Aussie research identifies LRRC15 as receptor that blocks COVID-19 infection

SYDNEY, Feb. 10 (Xinhua) -- A new study led by the University of Sydney has discovered a protein in the human lung that can sequester the SARS-CoV-2 virions and help to limit infection.

According to the study published in the PLOS Biology journal on Thursday, a whole-genome CRISPR activation approach is used to identify host factors controlling cellular interactions with SARS-CoV-2.

Researchers found that a TLR-related cell surface receptor called leucine-rich repeat-containing protein 15 (LRRC15) physically links SARS-CoV-2 to perturbed-state fibroblasts, where LRRC15 expression can control the balance between fibrosis and antiviral responses.

This activity may help promote COVID-19 resolution while preventing lung fibrosis, the study noted.

"We think it acts a bit like Velcro, molecular Velcro, in that it sticks to the spike of the virus and then pulls it away from the target cell types," said Lipin Loo, co-author and postdoctoral researcher from the University of Sydney.

Matthew Waller, another co-author and PhD student from the same university, added that the virus is basically coated in the other part of the Velcro. "While it's trying to get to the main receptor, it can get caught up in this mesh of LRRC15," said Waller.

LRRC15 is primarily expressed in innate immune barriers, including placenta, skin and lymphatic tissues as well as perturbed-state tissue fibroblasts.
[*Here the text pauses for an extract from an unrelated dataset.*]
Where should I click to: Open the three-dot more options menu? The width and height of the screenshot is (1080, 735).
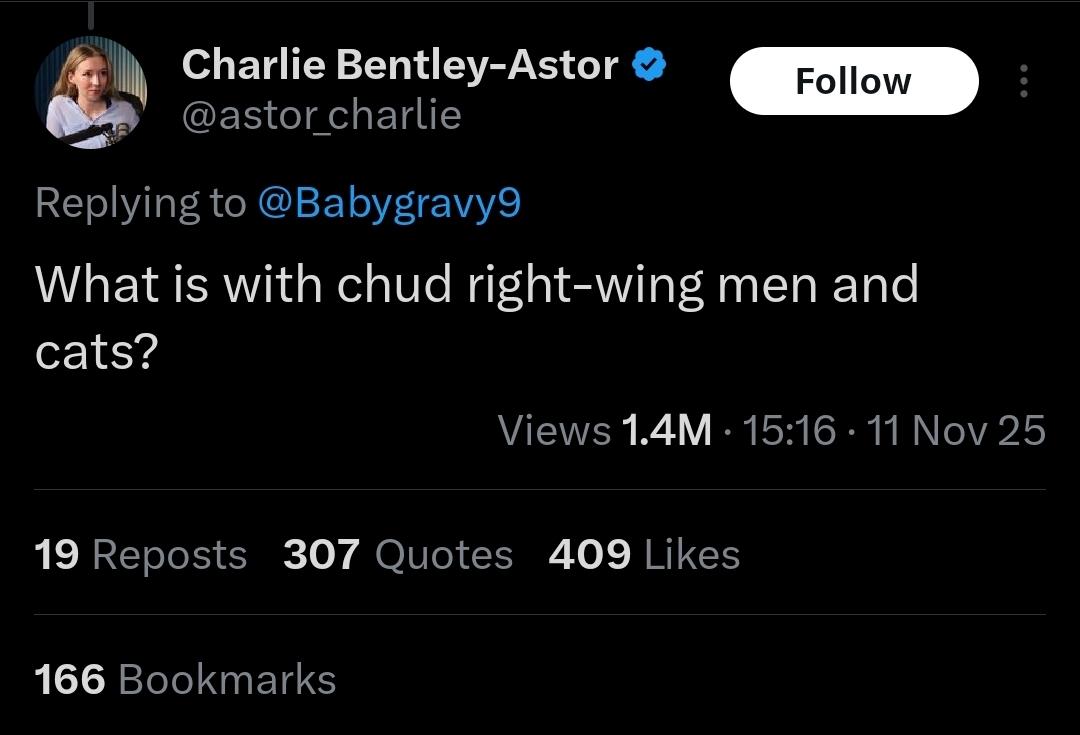(1022, 81)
During their research, the experts observed that the LRRC15 protein is absent in control lungs, but highly expressed in COVID-19 patients, where it lines the airways.
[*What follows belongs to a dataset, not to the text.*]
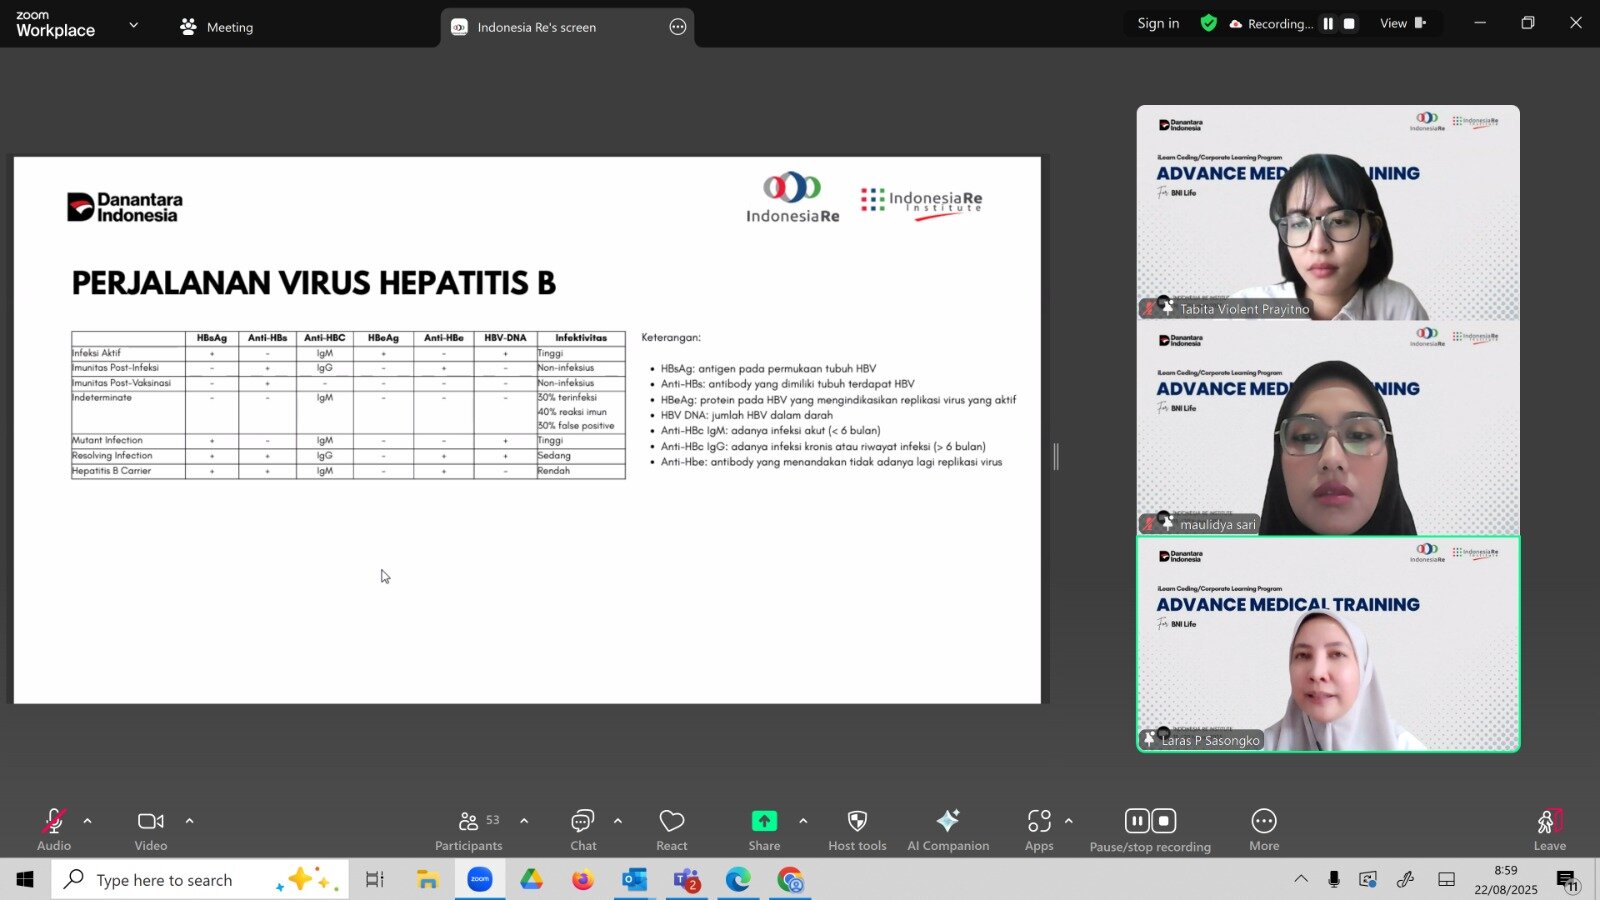Select the Indonesia Re's screen tab
1600x900 pixels.
[x=536, y=27]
"We think this newly identified protein could be part of our body's natural response to combating the infection creating a barrier that physically separates the virus from our lung cells most sensitive to COVID-19," said Loo.
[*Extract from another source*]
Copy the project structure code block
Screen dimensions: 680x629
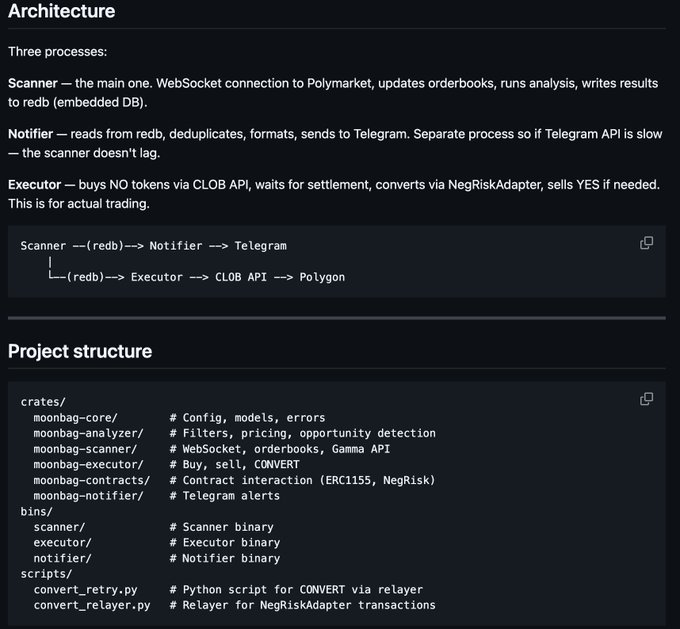click(x=647, y=399)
As this receptor can block COVID-19 infection, activate anti-virus response and suppress fibrosis response, researchers expected their findings to play a part in new antiviral and antifibrotic medicine development to help treat pathogenic coronaviruses, and possibly other viruses or other situations where lung fibrosis may occur.

The research team also worked on two strategies against COVID-19 using LRRC15 that could work across multiple variants, one targets the nose as a preventative treatment while another focuses on the lungs for serious cases.